(Stored data)
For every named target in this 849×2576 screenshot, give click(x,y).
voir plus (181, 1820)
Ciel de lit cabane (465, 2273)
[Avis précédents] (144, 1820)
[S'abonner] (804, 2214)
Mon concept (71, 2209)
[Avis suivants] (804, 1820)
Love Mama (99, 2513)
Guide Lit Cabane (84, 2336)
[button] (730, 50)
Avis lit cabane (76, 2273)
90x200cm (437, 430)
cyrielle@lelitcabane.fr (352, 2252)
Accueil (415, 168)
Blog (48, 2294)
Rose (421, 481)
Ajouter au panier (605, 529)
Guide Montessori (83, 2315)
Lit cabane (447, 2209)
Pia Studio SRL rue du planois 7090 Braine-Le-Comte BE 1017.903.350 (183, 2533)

*Your goal:*
Please give the full set of data again exactly.

*Completed task:*
For every named target in this 849×2576 screenshot, give click(x,y).
voir plus (181, 1820)
Ciel de lit cabane (465, 2273)
[Avis précédents] (144, 1820)
[S'abonner] (804, 2214)
Mon concept (71, 2209)
[Avis suivants] (804, 1820)
Love Mama (99, 2513)
Guide Lit Cabane (84, 2336)
[button] (730, 50)
Avis lit cabane (76, 2273)
90x200cm (437, 430)
cyrielle@lelitcabane.fr (352, 2252)
Accueil (415, 168)
Blog (48, 2294)
Rose (421, 481)
Ajouter au panier (605, 529)
Guide Montessori (83, 2315)
Lit cabane (447, 2209)
Pia Studio SRL rue du planois 7090 Braine-Le-Comte BE 1017.903.350 (183, 2533)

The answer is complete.